9 Responses to “Dexter – Season 1 (spoiler-free)”

  1. I absolutely LOVE this show, it is so odd and fascinating, and I have yet to be bored or not on the edge of my seat for a single episode, including the equally enticing season 2.

    I love that you see television as a different thing altogether than film, and not just a lesser being, because it is so not. In fact, I often care more for my favourite television shows than most films. That is saying something, coz I love me some film.

  2. Kaj said

    Dexter. Ah, the best new show since Deadwood. Season 2 is indeed equally enticing, mr. Plowman, if not more so. Loved the metaphor Dexter struggled with. And Doakes is great every second he’s onscreen. There’s something wonderful about that character, the way he moves, talks…

    As for the TV vs. film thing, I feel that shows like The Sopranos, The Wire, Deadwood, The Singing Detective, and even Dexter, can go toe to toe with most art films when it comes to depth, or form for that matter. With the added bonus of much more character development and time.

  3. Snoskred said

    This is one of the best reviews I have read of the show yet. Well done! Good point about the voice overs, though I don’t mind the one on Desperate Housewives as it tends to tie things together nicely and from memory it only appears at the start and at the end of the shows so it isn’t invasive or overpowering like voiceovers can be sometimes. I’ll have to re-watch to double check, though.

    One thing I find is that the music in the show is very haunting – it plays in your head, even the fast bits of music. There’s so many brilliant bits of music in the show.

    I have seen season 2 also, and that is just as good, perhaps slightly edgier.


  4. Java cat said

    Wonderful review, and I couldn’t agree more. Makaidiver at LJ.

  5. I haven’t caught up with this one yet, though I aim to.

    I take a little bit of an issue with a flat “no voiceovers” rule.
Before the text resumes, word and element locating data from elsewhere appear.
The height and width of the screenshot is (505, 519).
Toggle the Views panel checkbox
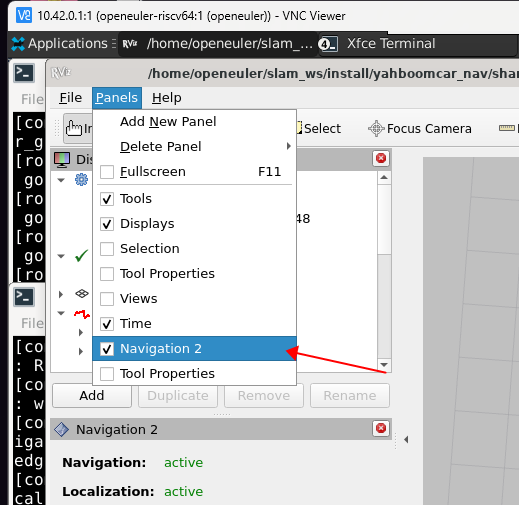107,299
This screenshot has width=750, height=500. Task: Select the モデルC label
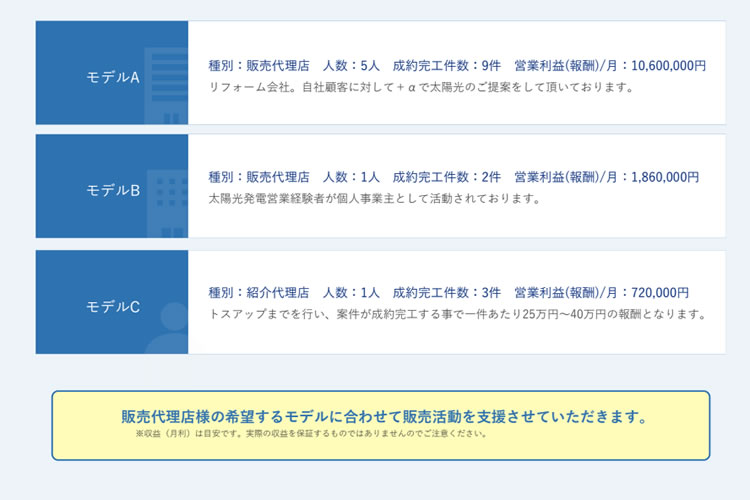pos(112,306)
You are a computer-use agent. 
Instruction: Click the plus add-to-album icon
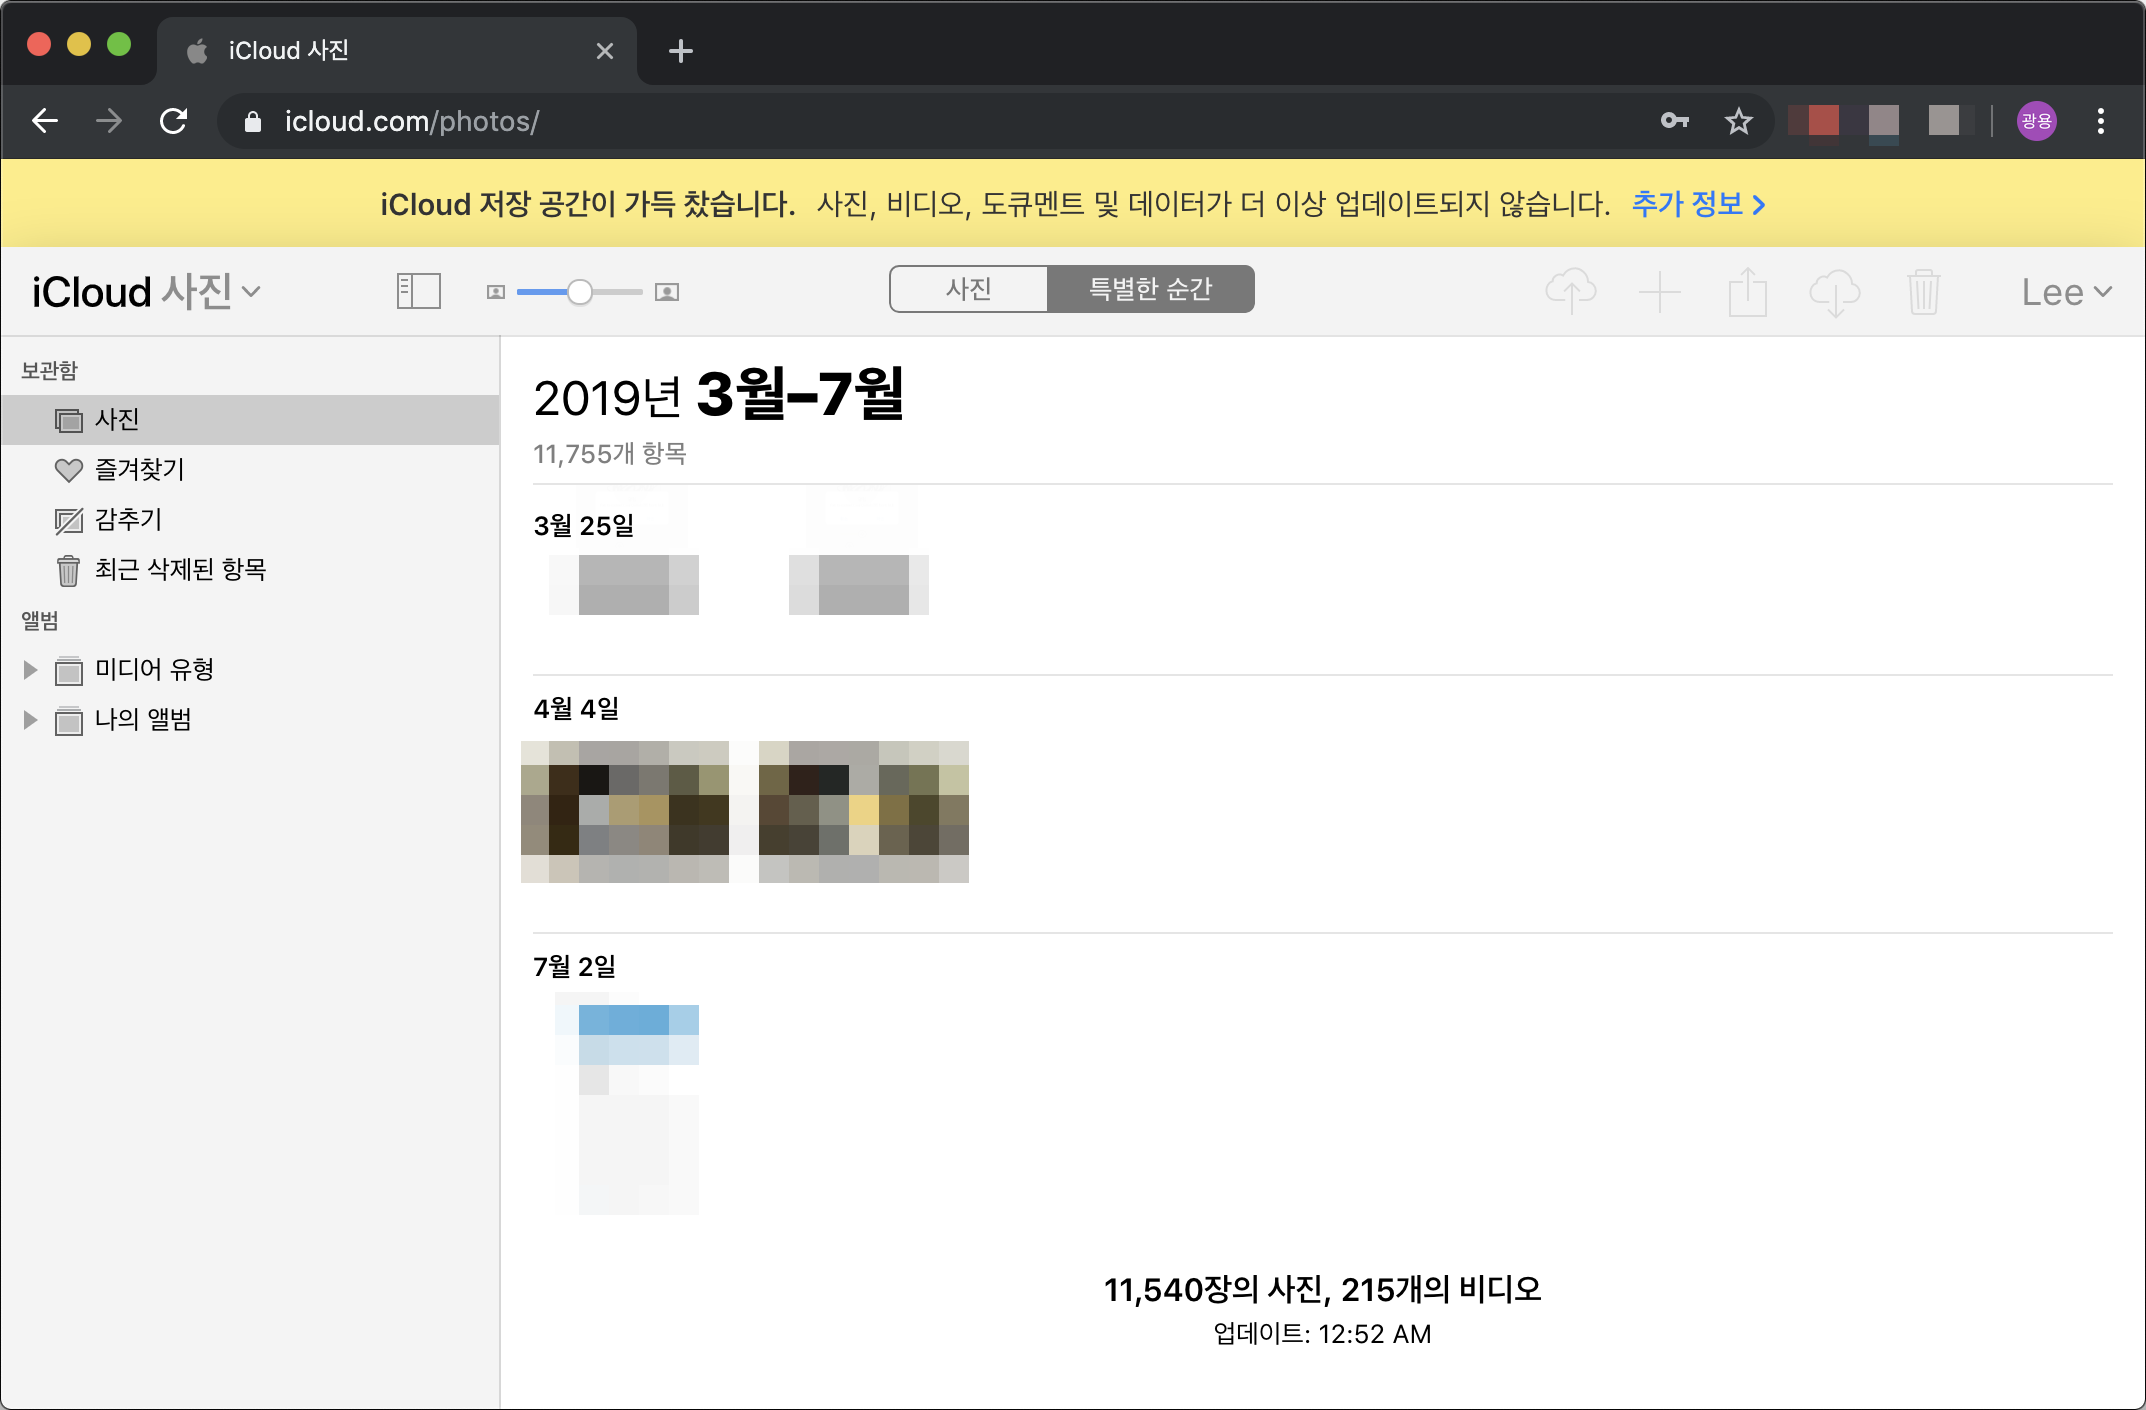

In the hands of an expert…like the Coen Brothers for example…it can work brilliantly. In the hands of a hack, well, it’s usually a lazy shortcut.

    In addition to the ways it works in Dexter, VO can also be great for setting a tone which is the way the Coens most often seem to employ it. It’s also great for capturing the literary flavor of a movie based on a novel.
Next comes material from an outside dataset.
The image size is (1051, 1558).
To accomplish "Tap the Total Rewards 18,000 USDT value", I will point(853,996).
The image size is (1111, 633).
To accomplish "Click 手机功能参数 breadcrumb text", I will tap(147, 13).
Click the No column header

    Some film noir wouldn’t be the same without it.

    Anyway, point is, in my opinion good writing is good writing and though VO is often the sign of a hack, it isn’t always.

  6. sarcastig said

    Quite a few new readers, welcome! And thank you for the kind comments.

    I agree with you completely, Craig. One draft actually mentioned the Coen’s, but I’ve been trying to write shorter pieces and I’m afraid it got lost in the pruning. And I hadn’t thought about the noir voice-overs, but I love those, and I totally agree with you.

    I just love the voice-over in the Big Lebowski and No Country for Old Men too. And in both cases, they don’t tell you anything that’s also up on the screen, they just add a layer, and as you say, it sets the tone.

    On TV though, I have a hard time coming up with examples of good voice-overs. The one on How I met your mother, for instance, is hit and miss: it’s interesting in how it plays with unreliable narrative and narrative conventions, but Bob Saget’s voice is quite a bit annoying, and sometimes it’s superfluous. And on Scrubs I feel it’s more miss than hit: sometimes the observations are nice, but all-too-often it’s just too sappy and on-the-nose.

  7. Lanchka said

    As I have now seen every episode of Psych that I can find online, and as the US networks’ seasons have ended, Dexter seems like just the thing to break the monotony of housewifery!!! That trailer is really beautiful.

  8. Kaj said

    Yes, the voice-over really brings Scrubs down, together with the sentimental montages that pop up every other episode. A shame, I really like it’s characters. I guess the voice-over on Veronica Mars was decent enough, although I can’t really remember liking or disliking it particularly.

  9. Hmmm…good TV voice over…

    I think The Wonder Years is a highly regarded show with VO, but I never watched it hence I can’t comment.

    One of the problems with TV I think is that VO is best in limited amounts, but a TV show goes on forever so even if it’s good at first, it gets old quick.